Dear Jean-Michel,
I am just testing Telemac-3D with the Wesel (3D) example for the runs on a MIC (vel Xeon Phi) (co-)processor in the so-called native modus, i.e. executing completely on the (separate) PCIe-card. MIC has 60 x86-cores which are "weak" -- with limited instruction set compared to Xeon and each with only 512KB cache -- but each equipped with twice so long SIMD vector unit as a Xeon core, 512 Bits, i.e. 8 single precision, or 4 double precision vector length. Because each card supports an operating system, you have an impression you have logged in to a Linux shared memory (very) parallel machine with 60 (weak) vector processors. You can immediately compile and run any parallel legacy program you already have.
However, Telemac is badly optimized for serial execution (we know why), therefore the (although many) serial cores cannot do better than Xeon CPU cores, and the (too few) vectorized parts cannot be sped up much with the vector length of 4... I have a slowdown of usually 10 with one MIC compared to 16 Xeon cores, at best - with all resources and tricks -- 6 times slower.

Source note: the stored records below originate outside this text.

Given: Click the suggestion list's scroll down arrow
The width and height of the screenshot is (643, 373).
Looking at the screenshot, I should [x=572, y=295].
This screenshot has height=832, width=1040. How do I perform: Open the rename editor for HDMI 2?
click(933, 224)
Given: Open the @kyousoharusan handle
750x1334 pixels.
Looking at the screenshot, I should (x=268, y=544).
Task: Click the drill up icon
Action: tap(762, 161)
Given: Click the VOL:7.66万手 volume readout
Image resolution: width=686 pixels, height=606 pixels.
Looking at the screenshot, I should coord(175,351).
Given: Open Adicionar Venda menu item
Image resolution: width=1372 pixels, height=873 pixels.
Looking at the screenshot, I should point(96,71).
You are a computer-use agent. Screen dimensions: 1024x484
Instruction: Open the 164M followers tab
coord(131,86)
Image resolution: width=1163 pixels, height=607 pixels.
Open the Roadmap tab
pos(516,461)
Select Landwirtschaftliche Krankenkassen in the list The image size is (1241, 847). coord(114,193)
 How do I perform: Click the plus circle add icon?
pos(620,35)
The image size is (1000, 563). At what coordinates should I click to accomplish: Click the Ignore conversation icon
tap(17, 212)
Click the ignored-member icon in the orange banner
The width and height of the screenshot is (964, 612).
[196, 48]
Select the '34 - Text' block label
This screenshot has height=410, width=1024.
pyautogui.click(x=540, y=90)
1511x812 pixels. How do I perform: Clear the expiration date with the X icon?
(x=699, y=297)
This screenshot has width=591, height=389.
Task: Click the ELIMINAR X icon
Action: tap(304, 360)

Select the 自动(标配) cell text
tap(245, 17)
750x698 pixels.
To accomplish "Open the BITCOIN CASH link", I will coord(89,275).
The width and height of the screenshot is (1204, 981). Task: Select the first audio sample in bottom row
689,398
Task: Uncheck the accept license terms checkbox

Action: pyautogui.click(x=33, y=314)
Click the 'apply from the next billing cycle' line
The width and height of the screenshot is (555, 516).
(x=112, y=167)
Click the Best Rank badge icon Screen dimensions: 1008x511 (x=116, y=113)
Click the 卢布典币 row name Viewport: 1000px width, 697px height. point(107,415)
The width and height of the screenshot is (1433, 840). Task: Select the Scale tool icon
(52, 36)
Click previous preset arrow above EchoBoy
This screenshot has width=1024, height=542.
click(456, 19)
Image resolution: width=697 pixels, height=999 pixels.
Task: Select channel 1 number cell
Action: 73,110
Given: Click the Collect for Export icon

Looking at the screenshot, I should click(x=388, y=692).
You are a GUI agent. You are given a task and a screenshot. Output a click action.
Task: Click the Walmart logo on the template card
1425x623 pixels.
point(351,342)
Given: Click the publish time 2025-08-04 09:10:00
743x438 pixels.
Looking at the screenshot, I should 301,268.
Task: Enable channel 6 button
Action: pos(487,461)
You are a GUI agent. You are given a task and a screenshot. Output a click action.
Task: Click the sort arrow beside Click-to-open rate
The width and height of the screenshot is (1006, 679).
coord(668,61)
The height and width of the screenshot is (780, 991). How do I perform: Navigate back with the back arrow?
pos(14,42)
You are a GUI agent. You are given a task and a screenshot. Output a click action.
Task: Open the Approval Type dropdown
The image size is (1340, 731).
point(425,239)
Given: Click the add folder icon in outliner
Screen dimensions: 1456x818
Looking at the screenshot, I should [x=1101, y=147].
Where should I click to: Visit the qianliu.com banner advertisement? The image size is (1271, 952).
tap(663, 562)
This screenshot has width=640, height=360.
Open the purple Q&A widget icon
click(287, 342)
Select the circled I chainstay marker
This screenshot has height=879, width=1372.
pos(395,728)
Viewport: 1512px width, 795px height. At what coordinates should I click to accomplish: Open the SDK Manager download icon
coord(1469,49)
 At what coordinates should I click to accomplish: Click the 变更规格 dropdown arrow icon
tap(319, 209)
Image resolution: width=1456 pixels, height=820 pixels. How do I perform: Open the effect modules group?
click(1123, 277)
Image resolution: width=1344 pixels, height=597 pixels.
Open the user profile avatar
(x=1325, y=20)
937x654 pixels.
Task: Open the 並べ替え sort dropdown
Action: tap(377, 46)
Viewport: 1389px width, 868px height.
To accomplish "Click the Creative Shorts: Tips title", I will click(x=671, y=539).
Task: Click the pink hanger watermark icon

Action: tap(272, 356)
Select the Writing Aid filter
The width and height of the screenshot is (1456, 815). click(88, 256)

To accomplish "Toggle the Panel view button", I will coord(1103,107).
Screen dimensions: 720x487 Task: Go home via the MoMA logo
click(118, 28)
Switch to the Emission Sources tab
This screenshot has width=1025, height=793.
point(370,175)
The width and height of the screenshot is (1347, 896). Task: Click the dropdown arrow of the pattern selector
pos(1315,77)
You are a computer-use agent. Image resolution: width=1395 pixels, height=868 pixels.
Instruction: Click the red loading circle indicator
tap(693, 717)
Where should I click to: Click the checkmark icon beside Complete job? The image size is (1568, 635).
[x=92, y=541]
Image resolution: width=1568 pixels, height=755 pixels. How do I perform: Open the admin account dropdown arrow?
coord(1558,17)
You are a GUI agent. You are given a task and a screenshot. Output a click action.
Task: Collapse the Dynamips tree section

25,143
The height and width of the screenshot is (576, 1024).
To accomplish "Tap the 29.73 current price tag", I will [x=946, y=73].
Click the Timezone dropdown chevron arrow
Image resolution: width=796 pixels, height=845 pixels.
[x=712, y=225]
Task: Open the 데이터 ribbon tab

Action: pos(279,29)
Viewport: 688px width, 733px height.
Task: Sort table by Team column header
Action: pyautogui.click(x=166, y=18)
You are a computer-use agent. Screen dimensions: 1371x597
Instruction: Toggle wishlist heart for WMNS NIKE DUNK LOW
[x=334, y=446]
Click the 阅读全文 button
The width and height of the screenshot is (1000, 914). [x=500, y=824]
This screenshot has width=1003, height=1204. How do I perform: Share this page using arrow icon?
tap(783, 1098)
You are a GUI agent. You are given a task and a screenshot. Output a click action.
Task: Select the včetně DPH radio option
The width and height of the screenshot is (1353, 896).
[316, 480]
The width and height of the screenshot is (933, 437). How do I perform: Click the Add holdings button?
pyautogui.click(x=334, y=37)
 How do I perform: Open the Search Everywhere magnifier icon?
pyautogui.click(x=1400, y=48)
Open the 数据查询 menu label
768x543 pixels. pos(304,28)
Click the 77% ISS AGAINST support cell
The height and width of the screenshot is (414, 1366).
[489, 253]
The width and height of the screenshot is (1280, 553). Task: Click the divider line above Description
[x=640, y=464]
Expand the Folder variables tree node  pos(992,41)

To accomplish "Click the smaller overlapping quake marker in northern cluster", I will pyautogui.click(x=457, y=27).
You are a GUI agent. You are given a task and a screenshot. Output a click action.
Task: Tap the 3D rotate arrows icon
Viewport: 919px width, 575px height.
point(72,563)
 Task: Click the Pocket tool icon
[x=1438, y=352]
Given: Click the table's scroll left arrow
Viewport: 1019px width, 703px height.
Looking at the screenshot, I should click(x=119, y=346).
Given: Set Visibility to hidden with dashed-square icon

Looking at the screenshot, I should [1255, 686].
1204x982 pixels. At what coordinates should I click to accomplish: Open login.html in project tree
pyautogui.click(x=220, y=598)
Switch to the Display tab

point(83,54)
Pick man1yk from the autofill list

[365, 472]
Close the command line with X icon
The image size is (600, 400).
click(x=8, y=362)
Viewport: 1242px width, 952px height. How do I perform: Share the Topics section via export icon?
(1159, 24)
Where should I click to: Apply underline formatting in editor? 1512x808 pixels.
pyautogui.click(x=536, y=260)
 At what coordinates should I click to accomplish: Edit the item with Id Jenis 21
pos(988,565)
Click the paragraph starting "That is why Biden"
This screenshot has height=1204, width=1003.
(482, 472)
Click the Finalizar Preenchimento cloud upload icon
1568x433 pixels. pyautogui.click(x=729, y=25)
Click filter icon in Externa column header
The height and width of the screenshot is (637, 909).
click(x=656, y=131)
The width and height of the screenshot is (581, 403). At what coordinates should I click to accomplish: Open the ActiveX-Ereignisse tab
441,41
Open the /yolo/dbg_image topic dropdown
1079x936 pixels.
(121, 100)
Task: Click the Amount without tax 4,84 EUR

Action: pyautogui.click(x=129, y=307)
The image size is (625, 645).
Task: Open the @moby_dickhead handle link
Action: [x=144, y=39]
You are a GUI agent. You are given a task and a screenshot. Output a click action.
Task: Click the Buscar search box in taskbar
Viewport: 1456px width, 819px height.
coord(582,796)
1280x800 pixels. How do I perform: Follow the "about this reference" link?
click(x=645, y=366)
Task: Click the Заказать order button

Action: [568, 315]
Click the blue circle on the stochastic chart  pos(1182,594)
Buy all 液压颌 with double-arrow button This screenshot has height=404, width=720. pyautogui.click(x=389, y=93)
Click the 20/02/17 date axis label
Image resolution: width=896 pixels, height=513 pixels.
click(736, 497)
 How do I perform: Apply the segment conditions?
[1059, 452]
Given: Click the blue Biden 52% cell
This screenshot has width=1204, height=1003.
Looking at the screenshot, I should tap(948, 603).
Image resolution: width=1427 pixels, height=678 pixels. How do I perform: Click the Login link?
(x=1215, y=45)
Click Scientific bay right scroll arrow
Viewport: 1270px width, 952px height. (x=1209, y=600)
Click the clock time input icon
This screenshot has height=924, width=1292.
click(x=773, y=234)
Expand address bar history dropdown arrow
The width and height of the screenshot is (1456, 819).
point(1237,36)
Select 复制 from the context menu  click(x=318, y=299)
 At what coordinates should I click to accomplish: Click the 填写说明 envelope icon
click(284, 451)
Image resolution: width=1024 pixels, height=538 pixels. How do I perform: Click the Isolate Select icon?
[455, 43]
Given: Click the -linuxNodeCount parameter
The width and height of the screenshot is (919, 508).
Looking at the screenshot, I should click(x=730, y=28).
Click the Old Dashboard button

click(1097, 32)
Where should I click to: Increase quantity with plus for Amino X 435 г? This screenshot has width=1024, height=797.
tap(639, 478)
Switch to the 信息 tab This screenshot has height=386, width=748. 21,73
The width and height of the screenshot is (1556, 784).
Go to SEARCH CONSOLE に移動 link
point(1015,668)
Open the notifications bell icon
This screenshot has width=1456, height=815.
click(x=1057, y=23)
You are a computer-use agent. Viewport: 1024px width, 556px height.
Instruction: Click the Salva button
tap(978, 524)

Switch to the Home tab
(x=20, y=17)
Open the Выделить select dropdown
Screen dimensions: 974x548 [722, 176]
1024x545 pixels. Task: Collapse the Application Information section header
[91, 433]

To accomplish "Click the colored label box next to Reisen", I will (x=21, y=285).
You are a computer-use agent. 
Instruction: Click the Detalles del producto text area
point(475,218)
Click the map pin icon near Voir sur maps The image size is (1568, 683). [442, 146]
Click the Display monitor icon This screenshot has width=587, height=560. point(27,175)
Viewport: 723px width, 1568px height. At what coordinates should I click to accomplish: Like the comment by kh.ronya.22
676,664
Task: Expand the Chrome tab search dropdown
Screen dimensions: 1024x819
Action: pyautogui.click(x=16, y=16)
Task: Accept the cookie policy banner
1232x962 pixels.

What is annoying, with all (auto)vectorization on, the results are (very!) different between consecutive runs on the MIC. Only switching the vectorization off (-no-vec -no-simd) delivers predictable results. Therefore I checked all that forced vectorisation from the mighty Telemac@Cray past, but unfortunately in vain, throwing all IVDEPs out brings nothing.
We bother a bit about the new processors - the coming "Knights Landing" will have 72 stronger Atom cores and SIMD length doubled compared to MIC and can be applied as the main node processor, not only as a co-processor. But unfortunately, Telemac does not like the new many-core architecture.
Best regards,
Jacek